One could argue that there are technical alternatives (bike vs car, veggie over hamburger) but the devil is in the details. How do you get from here to there (technically, economically, logistically, culturally, behaviorally)? In theory we could all bike and become vegetarians tomorrow: pump up the tires, eat greens, but you know as well as I do that it doesn’t work quite like that. And heating, cooking, lighting, communicating without fossil fuels, that is going to take a few generations.

Chris Anderson
9 years ago
Reply to  soren

This is an interesting conversation. In my other other life I’m advocating for a currency where value is based on human connection http://www.wired.com/2014/07/document-coin/ as I don’t really like Bitcoin’s style.

9watts, I think I agree with your perspective except I think people will always call it “growth.” It’s just a matter of redefining what we mean by that. Growth in number of hours spent in nature by children. Growth in percentage of population reporting a good night’s sleep. I’m hopeful that we are on track for following a path 9watts would applaud, but my reasons are aesthetic not environmental http://www.generation-online.org/p/fp_bifo5.htm

However, there is one kind of growth we can not stop, we can only make it better or worse. And that is the influx of people into Portland. The word is out that we exist, our weather is nice, and if you are moving from one of the many places that are already way more expensive than us, it’s a bargain.

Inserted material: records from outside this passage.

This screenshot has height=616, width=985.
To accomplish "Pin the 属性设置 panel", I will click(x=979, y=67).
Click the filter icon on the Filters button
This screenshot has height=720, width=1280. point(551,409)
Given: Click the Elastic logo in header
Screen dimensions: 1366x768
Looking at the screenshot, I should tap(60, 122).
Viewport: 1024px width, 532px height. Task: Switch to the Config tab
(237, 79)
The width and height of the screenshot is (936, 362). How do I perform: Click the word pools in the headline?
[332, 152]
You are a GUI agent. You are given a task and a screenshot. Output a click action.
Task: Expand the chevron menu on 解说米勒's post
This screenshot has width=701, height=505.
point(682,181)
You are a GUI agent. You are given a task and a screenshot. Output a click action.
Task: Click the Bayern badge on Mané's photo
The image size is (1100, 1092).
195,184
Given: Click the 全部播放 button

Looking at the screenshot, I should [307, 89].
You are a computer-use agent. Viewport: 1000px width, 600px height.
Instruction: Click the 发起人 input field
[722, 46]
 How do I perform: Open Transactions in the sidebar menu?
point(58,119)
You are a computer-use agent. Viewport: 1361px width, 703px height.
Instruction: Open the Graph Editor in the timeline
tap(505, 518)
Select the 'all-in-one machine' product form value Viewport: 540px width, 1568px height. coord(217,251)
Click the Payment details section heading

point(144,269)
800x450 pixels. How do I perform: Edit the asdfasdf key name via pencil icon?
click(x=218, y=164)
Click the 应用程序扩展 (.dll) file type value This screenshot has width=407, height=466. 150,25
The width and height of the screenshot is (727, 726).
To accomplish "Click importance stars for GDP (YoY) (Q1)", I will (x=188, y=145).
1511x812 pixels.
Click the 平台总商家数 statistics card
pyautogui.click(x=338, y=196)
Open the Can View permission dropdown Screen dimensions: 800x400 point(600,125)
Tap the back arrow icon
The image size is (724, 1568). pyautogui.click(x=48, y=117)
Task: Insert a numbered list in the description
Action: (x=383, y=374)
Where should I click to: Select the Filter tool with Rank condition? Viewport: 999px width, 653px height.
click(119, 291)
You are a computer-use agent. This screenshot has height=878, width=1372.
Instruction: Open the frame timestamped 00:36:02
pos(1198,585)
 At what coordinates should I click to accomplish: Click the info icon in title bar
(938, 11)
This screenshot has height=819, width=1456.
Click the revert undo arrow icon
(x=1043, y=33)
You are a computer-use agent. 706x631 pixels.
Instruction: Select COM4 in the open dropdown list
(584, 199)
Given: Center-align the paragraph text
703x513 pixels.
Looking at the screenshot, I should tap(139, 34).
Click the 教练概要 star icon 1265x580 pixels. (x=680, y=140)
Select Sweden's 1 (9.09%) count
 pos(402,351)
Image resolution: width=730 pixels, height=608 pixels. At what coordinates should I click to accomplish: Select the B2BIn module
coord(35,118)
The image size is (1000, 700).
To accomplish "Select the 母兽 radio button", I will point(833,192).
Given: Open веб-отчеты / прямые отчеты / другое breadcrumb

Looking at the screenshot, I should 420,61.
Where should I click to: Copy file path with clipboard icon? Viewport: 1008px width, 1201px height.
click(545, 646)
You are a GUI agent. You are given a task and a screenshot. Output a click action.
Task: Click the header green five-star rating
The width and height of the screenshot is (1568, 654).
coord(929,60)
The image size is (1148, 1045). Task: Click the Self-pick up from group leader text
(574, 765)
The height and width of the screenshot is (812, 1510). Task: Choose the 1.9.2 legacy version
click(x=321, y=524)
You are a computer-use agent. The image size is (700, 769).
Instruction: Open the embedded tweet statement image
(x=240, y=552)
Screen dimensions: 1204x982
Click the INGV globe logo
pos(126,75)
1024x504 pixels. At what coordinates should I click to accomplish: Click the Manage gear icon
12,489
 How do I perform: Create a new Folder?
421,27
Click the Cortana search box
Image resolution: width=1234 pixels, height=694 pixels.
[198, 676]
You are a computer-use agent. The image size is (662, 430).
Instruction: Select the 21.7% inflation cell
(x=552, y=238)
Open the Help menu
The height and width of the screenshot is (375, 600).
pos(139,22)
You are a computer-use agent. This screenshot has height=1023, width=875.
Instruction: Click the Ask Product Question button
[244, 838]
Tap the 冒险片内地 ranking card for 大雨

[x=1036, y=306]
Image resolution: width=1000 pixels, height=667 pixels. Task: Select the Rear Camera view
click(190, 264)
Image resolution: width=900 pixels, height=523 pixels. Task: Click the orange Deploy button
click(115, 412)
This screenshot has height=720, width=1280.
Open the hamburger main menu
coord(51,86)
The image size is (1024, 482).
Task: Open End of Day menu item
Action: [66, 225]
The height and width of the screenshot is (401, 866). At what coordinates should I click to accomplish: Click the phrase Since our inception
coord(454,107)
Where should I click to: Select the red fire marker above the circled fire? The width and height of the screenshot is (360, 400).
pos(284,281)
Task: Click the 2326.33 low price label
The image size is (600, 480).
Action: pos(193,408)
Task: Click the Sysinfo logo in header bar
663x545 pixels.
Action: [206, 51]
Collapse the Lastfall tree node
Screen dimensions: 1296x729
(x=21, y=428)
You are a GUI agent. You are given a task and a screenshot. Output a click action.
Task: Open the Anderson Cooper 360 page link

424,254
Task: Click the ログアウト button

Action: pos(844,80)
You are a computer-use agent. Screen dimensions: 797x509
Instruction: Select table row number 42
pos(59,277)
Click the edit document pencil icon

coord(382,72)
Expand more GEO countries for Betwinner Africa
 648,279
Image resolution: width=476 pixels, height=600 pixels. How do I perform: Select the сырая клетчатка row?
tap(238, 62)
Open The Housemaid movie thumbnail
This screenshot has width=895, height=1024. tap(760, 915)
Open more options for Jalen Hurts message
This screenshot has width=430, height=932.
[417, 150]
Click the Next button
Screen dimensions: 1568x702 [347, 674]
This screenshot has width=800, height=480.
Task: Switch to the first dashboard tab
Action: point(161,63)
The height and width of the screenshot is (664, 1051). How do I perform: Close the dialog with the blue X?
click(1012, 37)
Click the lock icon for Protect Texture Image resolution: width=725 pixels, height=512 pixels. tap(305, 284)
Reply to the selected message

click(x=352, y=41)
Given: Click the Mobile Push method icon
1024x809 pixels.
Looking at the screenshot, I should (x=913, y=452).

We can choose — if we choose density (I love ADUs/small houses but they aren’t the whole answer) then we can keep Portland a place where everyone can afford to bike. Let’s avoid the San Francisco outcome by acknowledging that Portland will continue to attract people no matter what we do.

My main argument here is that by building out a bike “Apollo program” today we’ll shift the balance of the kind of people we attract in the coming decade to be magnitudes more favorable, in terms of people who will give back to Portland and not just consume it.

TLDR: Portland is gonna get overrun by rich people no matter what we do, but if we put up enough top-quality bike infrastructure today, maybe it’ll scare off the worst of them, and make room for density and economic diversity. It’s reasons like this that make me support things like $15 minimum wage, as well.

9watts
9watts
9 years ago
Reply to  Chris Anderson

I don’t think we’re particularly far apart on most of these issues, Chris. I just think we can and must be more careful how we situate our hopes and dreams within other conversations such as growth, density, affordability, etc.

“Let’s avoid the San Francisco outcome by acknowledging that Portland will continue to attract people no matter what we do.

Perhaps, but you might concur that if our city leaders and state officials also agreed with this perspective they might be less inclined to continue subsidizing this in-migration, this growth to the tune of ~$1B/yr.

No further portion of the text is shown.